Prática incorreta de lavagem nasal pode causar infecções no ouvido, alerta médica
Uso inadequado da técnica pode provocar dores de cabeça, sangramentos e até mastoidite, uma infecção bacteriana grave no ouvido
Por Davy Albuquerque
A prática da lavagem nasal, embora benéfica para a saúde ao remover poluentes e fluidificar o muco, pode causar problemas graves se for realizada de maneira inadequada. O procedimento incorreto pode resultar em dores de cabeça intensas, irritação, sangramentos e infecções de ouvido.
A médica Flávia Gomes, presidente da Associação de Otorrinolaringologia e Cirurgia Cérvico-Facial do Espírito Santo (Assorles), relatou um aumento no atendimento de pacientes que apresentam otite (inflamação ou infecção no ouvido) e até mastoidite (infecção bacteriana grave no ouvido) após o uso incorreto da técnica. Segundo a médica, a disseminação de informações erradas na internet também contribui para o problema.
Para evitar complicações, a lavagem nunca deve ser feita com o paciente deitado ou com a cabeça inclinada para trás. Nessas posições, o líquido pode ser direcionado do nariz para o ouvido médio, transportando catarro e bactérias, o que pode ocasionar sequelas auditivas.
Como fazer a lavagem nasal de forma segura?
A médica otorrinolaringologista Christiane Helmer orienta que a técnica deve ser feita, preferencialmente, com soro fisiológico ou soluções específicas para irrigação nasal. Para isso, o paciente deve inclinar levemente a cabeça para a frente, mantendo um dos lados mais elevado e a boca aberta.

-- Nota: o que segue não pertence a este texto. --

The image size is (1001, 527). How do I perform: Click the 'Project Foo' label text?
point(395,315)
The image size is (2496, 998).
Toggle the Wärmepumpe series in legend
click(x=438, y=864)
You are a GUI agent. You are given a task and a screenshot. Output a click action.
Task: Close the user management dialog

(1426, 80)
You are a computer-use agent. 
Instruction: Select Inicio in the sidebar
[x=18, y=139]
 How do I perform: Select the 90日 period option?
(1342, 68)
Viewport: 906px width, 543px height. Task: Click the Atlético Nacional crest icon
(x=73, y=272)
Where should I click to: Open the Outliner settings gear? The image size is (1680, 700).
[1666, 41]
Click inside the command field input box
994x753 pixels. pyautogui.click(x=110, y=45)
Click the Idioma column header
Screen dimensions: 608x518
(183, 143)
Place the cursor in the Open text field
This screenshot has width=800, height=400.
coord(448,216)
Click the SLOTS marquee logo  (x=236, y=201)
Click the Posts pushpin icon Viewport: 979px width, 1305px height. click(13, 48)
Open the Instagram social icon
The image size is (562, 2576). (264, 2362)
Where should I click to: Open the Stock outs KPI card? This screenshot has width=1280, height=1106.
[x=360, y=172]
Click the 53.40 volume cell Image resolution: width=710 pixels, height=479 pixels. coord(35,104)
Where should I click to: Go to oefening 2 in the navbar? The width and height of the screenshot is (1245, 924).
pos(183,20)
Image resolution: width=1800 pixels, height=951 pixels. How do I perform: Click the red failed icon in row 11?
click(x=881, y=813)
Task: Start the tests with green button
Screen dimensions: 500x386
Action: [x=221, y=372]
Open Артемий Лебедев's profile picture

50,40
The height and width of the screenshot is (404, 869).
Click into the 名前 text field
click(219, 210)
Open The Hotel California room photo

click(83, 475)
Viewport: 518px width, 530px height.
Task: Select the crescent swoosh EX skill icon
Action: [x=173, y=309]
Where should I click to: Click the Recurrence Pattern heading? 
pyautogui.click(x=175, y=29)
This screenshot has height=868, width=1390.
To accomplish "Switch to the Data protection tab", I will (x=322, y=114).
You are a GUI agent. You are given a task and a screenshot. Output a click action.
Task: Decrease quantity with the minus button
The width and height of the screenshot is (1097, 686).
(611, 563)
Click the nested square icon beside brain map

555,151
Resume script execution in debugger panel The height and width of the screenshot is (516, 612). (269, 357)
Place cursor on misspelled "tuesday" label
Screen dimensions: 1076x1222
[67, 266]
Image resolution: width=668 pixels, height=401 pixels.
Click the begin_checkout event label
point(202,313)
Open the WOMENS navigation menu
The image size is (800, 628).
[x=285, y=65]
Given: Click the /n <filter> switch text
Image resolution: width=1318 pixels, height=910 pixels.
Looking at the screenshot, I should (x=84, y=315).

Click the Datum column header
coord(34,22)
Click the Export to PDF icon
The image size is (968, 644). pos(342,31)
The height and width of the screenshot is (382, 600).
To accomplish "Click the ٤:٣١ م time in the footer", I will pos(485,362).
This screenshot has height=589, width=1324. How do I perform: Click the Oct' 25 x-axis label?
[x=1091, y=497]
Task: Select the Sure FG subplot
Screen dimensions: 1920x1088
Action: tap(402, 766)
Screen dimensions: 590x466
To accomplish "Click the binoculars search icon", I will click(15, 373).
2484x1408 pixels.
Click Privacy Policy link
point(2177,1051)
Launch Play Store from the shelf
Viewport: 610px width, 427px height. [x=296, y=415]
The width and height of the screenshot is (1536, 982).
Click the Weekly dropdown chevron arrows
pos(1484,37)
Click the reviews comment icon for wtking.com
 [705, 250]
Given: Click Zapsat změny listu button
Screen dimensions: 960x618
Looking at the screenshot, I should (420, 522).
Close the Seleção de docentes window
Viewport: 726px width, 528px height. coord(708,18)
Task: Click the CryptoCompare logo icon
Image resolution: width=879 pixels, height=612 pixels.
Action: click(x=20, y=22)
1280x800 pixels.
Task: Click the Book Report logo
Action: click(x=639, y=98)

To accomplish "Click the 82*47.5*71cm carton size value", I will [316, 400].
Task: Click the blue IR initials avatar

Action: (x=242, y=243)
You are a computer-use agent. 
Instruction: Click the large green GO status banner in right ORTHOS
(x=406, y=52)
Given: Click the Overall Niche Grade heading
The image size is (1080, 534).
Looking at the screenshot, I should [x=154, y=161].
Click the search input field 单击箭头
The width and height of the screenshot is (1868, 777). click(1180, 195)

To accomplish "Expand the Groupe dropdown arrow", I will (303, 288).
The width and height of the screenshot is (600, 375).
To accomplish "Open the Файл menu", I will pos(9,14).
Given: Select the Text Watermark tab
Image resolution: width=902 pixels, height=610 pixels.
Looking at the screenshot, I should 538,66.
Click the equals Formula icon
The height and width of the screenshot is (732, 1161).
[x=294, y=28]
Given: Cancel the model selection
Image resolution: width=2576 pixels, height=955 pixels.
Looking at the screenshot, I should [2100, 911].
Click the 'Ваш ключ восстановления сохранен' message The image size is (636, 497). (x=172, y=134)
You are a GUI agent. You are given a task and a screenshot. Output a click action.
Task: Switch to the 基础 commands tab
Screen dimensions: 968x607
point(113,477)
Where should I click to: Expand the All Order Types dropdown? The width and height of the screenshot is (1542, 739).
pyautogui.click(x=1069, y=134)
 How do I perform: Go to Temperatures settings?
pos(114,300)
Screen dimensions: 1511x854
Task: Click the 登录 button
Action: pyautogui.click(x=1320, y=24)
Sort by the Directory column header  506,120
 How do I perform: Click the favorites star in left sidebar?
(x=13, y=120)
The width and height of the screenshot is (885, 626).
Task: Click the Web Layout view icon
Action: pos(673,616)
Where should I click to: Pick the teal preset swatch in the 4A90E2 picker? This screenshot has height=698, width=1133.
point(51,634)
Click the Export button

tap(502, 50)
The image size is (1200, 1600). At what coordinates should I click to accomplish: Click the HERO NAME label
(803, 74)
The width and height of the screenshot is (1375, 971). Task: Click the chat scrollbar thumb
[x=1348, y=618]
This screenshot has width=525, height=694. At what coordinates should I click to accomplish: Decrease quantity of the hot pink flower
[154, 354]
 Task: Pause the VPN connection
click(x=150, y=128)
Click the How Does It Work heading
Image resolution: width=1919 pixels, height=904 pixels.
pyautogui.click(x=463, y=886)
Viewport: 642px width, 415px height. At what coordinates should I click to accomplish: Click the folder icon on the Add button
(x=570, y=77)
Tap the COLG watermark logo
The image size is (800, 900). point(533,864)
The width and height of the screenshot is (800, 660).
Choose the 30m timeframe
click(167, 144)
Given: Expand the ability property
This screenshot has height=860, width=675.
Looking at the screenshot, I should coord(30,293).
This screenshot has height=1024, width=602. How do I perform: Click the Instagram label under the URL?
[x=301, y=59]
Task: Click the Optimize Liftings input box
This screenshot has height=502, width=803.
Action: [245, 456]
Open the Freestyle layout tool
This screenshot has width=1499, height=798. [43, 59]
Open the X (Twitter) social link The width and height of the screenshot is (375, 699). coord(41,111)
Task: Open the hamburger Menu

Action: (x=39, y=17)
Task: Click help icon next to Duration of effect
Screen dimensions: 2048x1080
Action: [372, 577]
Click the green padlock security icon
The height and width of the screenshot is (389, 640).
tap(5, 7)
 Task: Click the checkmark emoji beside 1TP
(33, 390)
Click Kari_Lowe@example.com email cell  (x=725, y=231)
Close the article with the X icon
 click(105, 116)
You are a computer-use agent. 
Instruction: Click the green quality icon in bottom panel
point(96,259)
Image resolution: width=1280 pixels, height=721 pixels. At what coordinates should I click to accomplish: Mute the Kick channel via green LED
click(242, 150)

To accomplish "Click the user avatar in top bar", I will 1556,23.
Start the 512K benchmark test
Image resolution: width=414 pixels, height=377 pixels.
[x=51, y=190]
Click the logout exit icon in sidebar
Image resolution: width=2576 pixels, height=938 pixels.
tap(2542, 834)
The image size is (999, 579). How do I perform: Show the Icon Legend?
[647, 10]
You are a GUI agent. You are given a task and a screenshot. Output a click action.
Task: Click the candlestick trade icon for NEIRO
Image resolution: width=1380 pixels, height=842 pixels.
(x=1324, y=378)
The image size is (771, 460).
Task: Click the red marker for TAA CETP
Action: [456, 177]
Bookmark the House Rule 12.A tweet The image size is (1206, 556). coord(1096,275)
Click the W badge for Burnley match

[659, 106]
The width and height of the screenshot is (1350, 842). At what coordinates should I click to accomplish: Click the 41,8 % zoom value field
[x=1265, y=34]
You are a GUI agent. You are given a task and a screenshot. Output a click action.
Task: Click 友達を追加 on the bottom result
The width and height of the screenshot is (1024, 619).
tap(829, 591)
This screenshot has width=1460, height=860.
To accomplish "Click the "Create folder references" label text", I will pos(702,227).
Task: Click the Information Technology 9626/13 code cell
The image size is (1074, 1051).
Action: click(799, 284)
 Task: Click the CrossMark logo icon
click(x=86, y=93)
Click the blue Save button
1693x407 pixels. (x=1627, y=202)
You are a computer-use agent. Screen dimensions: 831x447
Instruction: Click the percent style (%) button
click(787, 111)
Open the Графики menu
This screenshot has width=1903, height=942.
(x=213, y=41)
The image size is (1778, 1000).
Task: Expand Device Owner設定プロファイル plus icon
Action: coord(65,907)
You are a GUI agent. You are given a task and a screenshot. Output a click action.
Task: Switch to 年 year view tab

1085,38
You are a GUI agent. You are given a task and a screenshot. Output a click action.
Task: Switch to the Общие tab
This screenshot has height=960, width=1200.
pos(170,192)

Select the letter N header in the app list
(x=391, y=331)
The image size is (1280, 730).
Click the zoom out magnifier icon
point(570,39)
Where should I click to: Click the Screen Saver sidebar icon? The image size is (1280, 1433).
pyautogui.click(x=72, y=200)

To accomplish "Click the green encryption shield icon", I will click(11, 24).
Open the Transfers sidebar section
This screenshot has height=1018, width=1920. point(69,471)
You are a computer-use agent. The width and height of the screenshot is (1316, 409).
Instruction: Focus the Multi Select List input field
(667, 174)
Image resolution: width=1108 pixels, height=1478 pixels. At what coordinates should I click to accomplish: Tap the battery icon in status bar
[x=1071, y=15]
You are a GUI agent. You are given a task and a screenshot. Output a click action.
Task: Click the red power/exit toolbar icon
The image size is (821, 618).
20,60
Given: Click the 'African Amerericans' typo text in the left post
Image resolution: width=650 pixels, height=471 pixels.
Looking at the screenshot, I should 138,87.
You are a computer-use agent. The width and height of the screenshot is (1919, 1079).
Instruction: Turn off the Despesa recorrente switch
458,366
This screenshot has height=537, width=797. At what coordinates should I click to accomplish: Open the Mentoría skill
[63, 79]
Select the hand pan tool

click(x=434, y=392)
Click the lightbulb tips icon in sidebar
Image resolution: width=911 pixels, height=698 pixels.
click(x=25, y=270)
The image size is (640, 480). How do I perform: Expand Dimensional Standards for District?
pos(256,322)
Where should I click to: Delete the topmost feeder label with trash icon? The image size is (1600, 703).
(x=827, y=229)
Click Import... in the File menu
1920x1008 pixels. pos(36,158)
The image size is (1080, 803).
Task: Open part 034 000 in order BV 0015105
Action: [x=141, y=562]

A irrigação deve ser realizada na narina que estiver mais alta, permitindo que a solução entre por uma narina e saia pela outra, mas sem exercer força excessiva. Uma recomendação importante é apertar o frasco com apenas dois dedos para controlar a pressão do líquido.
Para quem é indicada a técnica?
A lavagem nasal pode ser indicada para diversas faixas etárias, de recém-nascidos a idosos, desde que a técnica seja adaptada a cada idade. De acordo com a médica otorrinolaringologista Fabiana de Sá Almeida, do Hospital Vitória Apart, pacientes alérgicos podem se beneficiar do uso diário.
A prática é recomendada para quem convive em regiões metropolitanas ou em locais de clima seco, além de pessoas com rinite alérgica, sinusite, gripes ou resfriados. O procedimento também é indicado para quem está em recuperação de cirurgias nasais ou apresenta sangramentos nasais.
No entanto, em crianças abaixo de 4 anos, é necessário cautela. Para essa faixa etária, o uso de garrafinhas é contraindicado, sendo os sprays fisiológicos os mais indicados para realizar o procedimento de forma segura.